The Department of Homeland Security (DHS) announced last week that the Trump administration intends to stop issuing employment authorization documents (EAD) to H-4 visa holders, who are the spouses and dependents of H-1B temporary workers.
A 2015 Obama-era rule change granted certain H-4 visa holders the right to work legally while awaiting a green card; previously, many of these also highly-educated spouses of H-1B visa holders were stuck at home, unable to use their skills. Attorney General Jeff Sessions has already made clear that he does not intend to enforce this rule—and now the Trump administration is going even further to rescind the measure, declaring that employers should instead “buy American and hire American.”

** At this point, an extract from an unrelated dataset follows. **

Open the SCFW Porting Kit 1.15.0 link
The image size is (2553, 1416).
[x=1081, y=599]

Since the majority of H-1B visa holders are men, we can presume that women will be the ones hurt most by changes to the H-4 visa. For women who have spent years training and working before migrating, the H-4 EAD rule change was a chance to reignite their stalled careers. In 2016, more than 41,000 work authorizations for qualified women already in the U.S. were approved. As of June 2017, 36,000 more were approved according to the United States Citizenship and Immigration Services.
Work restrictions have an impact on H-4 visa holders’ careers, mental health and sense of belonging. A woman who migrated with her spouse and had a computer engineering degree shared her frustration about waiting for the right to work. “I wanted to come to the United States so I could start my own career,” she told Ms. “But now, I am sitting at home, with nothing to do. Every day is like a jail.”

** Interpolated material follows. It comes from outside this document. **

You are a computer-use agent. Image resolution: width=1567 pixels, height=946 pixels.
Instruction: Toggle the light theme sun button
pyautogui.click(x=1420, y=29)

As Amazon, a major participant in the H-1B visa program, continues to vet cities across the United States to expand its second headquarters, the demand for highly skilled workers will only grow. Promising to create more than 50,000 well-paying jobs, companies like Amazon are on the hunt for the best sources of talent. Ignoring the tens of thousands of women already in the U.S. with the right qualifications makes little sense—especially when the pool of highly skilled workers is already shrinking.
Limiting H-4 visa holders in order to encourage employers to “hire American” ignores how the multi-billion dollar global high tech market actually functions. Instead of tapping into the specialized skills of highly educated H-4 visa holders, the Department of Homeland Security is shutting doors to potential employees who are already here and more than willing to join this workforce.
In February 2018, a public comment period will open at the Department of Homeland Security about these rule changes and other immigration policies. Don’t let the Trump administration take the power to work away from more women. Stand up, speak up and fight back.